Or pour parvenir à ce sentiment d'appartenance, où il n'est pas véritablement question de sentiment, mais de raison au sens où elle relie ici l'individu au monde par le biais de relations universelles, en tout cas universalisables, il faut qu'il y ait intérêt et donc qu'on puisse se mettre entre soi et le monde, au milieu ; sur l'agora !

Ce qu'avaient compris les athéniens est qu'il ne suffisait pas de défendre ses intérêts ni même qu'ils fussent semblables pour faire groupe. Que la corruption commençait exactement au moment où précisément chacun ne se souciait plus que de ses intérêts propres. Castoriadis cite l'exemple d'un problème aux frontières où justement les protagonistes furent empêchés d'exprimer de tout avis et exclus de vote précisément parce qu'ils étaient partie prenante de la crise ! Preuve s'il en est que l'appartenance à un groupe est affaire d'adhésion intellectuelle à une réalité abstraite et non une sotte affaire d'identité ou, étriquée, de désirs

Voici ce que nous enseigne cette crise. Lisons bien : tous en appellent à une reprise en main de notre destinée ; nul n'en appelle plus à une théorie générale ou à un ordre scientifique parfait qui, du ciel, dût s'imposer à nous. L'heure n'est pas à l'anarchie mais elle n'est plus aux grosses machines institutionnelles qui se grippent de leur épaisseur et se paralysent de leur anonyme froideur rationnelle.

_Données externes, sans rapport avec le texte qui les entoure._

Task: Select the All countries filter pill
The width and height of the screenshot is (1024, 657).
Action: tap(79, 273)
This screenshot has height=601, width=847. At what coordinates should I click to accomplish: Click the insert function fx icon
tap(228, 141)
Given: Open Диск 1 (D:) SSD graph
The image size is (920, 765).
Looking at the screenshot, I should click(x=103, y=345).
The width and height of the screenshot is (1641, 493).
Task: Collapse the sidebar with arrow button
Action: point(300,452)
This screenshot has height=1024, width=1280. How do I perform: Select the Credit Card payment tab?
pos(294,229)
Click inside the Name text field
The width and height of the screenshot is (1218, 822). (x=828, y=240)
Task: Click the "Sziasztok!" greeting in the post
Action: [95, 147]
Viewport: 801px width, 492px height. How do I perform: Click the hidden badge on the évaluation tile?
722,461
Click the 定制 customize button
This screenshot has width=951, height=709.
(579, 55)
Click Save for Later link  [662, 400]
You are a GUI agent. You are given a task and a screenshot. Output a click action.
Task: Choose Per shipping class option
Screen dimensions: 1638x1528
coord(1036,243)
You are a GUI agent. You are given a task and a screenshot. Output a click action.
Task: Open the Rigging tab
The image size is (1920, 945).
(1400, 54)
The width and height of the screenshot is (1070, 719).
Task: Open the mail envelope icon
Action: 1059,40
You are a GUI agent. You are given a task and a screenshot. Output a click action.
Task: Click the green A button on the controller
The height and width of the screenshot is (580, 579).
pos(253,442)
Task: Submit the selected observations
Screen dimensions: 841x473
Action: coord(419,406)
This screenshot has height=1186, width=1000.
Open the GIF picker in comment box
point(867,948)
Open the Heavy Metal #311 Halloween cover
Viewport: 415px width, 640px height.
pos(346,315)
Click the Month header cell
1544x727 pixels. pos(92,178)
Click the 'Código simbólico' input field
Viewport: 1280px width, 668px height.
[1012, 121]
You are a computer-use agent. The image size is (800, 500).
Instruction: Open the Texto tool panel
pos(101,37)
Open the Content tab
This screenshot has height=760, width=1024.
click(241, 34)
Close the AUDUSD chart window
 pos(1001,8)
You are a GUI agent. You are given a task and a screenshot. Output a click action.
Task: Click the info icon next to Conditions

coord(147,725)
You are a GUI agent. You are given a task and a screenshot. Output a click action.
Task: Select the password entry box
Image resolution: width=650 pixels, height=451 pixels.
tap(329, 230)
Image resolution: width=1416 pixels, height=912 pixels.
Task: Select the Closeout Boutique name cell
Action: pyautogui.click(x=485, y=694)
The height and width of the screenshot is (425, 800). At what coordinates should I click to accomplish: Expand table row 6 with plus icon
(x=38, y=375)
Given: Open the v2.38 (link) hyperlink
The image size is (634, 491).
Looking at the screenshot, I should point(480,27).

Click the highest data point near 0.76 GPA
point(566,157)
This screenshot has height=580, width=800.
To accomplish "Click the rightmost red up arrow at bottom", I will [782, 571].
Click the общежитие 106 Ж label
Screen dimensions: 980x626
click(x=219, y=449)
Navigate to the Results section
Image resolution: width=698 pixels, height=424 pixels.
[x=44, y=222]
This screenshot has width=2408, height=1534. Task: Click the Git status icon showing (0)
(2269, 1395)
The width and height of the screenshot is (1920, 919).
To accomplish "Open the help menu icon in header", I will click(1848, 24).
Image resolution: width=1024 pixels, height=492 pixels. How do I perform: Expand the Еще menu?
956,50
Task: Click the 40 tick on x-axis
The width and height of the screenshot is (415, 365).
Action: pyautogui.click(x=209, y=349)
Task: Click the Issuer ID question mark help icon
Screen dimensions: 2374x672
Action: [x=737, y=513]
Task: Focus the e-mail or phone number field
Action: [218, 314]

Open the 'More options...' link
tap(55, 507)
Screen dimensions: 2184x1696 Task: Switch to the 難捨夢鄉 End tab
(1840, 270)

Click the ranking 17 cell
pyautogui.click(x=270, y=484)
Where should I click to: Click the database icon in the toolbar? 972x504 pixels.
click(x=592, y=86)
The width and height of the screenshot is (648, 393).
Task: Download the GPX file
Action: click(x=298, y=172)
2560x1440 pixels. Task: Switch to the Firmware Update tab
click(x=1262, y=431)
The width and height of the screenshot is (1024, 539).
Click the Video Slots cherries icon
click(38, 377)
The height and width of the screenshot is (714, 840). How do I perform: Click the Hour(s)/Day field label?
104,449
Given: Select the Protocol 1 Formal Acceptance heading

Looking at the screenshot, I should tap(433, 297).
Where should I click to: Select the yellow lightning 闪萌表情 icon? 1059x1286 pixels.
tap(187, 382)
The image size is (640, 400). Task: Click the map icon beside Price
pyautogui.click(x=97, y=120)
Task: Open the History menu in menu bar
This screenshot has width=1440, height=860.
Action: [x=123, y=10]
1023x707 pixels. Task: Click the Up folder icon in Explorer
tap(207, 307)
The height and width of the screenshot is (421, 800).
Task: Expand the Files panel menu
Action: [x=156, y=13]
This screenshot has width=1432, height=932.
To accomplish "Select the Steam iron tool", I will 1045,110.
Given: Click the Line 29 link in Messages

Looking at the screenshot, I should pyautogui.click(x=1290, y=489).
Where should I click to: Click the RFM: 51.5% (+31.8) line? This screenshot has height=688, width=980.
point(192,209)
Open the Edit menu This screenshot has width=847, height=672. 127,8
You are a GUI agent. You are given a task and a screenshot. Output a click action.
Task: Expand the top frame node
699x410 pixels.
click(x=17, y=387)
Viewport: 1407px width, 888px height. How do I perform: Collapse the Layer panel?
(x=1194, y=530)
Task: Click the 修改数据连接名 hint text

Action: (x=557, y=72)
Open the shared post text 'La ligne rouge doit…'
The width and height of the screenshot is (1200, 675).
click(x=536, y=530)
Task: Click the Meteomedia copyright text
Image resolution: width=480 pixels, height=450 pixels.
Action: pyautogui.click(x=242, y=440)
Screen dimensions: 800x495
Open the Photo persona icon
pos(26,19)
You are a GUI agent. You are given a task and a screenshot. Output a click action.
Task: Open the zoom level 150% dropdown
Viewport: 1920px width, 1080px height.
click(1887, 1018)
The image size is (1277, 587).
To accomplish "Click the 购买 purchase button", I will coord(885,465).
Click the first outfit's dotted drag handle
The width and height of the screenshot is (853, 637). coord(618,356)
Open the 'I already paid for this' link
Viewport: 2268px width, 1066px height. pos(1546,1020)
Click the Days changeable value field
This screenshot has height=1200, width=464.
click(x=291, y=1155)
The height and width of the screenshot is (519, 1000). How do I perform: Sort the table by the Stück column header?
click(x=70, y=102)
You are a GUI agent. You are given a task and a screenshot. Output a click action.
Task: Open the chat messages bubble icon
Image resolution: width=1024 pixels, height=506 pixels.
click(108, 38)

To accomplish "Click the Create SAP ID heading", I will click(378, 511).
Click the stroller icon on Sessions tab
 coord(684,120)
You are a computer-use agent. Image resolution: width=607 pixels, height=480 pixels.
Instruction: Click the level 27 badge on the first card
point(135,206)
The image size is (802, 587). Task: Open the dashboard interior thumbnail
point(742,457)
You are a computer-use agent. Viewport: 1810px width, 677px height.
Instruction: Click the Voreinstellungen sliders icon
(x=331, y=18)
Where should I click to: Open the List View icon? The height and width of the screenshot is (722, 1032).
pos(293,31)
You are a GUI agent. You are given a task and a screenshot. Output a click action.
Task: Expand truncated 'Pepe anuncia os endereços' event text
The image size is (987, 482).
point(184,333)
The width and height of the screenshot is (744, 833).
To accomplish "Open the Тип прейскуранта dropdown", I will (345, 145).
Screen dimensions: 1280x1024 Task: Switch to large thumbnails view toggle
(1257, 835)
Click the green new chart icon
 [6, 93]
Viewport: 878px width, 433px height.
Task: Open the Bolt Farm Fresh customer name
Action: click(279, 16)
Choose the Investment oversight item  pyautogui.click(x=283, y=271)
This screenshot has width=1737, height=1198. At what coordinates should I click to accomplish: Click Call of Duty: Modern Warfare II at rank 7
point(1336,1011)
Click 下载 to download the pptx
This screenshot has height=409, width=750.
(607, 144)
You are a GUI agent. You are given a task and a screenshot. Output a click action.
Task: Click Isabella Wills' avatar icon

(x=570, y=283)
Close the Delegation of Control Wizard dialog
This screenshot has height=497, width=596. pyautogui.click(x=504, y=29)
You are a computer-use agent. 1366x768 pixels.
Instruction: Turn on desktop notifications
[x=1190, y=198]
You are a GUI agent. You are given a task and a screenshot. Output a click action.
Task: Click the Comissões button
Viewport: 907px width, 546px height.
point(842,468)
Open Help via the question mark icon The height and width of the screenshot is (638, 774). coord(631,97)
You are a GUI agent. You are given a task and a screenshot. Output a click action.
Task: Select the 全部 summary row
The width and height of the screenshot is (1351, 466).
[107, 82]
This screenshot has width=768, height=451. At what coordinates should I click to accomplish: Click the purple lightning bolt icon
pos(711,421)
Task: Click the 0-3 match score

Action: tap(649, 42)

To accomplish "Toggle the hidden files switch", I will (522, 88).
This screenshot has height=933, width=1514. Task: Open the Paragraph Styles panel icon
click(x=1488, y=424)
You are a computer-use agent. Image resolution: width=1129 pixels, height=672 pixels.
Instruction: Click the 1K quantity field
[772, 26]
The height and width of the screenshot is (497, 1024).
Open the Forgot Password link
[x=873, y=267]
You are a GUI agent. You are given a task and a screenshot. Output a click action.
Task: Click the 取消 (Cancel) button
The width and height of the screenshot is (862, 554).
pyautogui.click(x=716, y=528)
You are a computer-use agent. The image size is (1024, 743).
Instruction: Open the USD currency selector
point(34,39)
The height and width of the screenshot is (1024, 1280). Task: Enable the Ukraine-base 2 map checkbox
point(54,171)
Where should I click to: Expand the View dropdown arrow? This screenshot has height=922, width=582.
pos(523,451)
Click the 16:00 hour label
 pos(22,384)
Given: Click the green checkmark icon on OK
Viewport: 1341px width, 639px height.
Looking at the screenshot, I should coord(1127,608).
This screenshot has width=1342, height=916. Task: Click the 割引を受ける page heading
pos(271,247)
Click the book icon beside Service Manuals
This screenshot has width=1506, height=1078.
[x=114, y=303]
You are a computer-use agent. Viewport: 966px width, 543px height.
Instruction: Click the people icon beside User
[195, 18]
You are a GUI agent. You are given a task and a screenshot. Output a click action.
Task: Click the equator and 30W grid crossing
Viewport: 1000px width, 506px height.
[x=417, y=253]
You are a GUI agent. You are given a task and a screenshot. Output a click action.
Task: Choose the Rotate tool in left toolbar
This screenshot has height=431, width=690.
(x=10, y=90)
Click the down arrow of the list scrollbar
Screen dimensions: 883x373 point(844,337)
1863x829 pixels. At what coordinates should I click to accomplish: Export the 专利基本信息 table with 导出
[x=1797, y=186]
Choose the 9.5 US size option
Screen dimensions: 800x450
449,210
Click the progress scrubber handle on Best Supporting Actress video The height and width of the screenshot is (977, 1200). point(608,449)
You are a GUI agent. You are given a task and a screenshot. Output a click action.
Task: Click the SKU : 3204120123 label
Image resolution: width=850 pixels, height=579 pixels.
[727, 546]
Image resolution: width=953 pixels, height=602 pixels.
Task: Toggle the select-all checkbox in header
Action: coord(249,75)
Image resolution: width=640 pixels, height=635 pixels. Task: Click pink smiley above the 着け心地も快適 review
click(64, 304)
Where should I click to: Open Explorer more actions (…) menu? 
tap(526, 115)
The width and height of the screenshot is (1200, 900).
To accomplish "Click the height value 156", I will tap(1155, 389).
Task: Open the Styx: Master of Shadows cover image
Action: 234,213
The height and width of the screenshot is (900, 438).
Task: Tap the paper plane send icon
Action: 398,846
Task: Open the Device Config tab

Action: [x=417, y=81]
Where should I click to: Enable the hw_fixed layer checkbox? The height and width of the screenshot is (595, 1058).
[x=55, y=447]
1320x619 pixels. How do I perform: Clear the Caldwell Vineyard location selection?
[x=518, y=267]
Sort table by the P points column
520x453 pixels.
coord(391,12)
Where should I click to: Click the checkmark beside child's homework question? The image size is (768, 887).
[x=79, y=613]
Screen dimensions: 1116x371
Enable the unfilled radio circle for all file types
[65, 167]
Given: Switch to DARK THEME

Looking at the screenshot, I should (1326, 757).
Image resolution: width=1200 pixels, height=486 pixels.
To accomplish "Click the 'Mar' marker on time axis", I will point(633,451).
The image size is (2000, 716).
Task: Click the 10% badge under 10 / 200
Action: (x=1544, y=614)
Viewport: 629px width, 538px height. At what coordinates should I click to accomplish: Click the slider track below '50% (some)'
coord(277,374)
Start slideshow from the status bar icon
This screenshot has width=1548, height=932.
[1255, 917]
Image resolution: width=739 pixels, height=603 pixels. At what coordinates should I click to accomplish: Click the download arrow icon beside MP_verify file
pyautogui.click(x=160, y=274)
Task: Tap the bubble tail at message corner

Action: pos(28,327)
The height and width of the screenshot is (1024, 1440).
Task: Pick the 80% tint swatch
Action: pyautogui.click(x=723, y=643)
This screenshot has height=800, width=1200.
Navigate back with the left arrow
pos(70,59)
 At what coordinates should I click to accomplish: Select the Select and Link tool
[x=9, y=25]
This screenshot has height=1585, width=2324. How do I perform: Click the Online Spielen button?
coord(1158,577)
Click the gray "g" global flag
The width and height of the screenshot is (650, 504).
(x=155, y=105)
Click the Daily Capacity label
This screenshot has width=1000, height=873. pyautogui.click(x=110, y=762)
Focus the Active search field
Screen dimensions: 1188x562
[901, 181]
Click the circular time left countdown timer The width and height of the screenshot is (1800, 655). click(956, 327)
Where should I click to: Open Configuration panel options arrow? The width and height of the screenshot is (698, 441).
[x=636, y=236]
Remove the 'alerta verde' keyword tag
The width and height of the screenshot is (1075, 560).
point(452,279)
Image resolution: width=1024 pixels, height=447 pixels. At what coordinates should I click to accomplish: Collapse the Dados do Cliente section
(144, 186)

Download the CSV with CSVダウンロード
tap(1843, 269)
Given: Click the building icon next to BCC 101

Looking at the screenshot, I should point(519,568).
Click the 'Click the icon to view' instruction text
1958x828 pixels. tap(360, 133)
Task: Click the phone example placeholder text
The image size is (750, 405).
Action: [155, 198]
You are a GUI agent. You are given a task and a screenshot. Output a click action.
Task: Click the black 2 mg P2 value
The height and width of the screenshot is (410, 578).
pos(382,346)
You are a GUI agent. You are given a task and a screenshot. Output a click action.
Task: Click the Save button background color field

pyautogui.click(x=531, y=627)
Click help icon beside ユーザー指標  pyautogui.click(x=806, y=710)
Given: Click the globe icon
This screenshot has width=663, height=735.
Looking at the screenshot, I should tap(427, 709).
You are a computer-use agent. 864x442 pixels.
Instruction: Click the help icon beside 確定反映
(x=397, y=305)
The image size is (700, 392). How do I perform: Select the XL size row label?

C'est ceci que suggérait déjà la crise environnementale et qu'illustraient les initiatives : presque jamais globales ; presque toujours locales, partielles, provisoires ; parfois même individuelles. A la complexité mise en branle ne sauraient y avoir que réponses complexes ; éclatées !

Il ne suffira pas demain de seulement décentraliser ; déconcentrer ! mais est-il encore temps ? est-ce encore possible ?

Sur une planète qui s'épuise et rend notre destinée plus universelle que jamais, il y a quelque ironie mais cohérence à deviner que les réponses ne le seront pas.

Il faudra pourtant bien un jour revenir sur cette défaillance métaphysique ; sur cette impuissance à demeurer in solido !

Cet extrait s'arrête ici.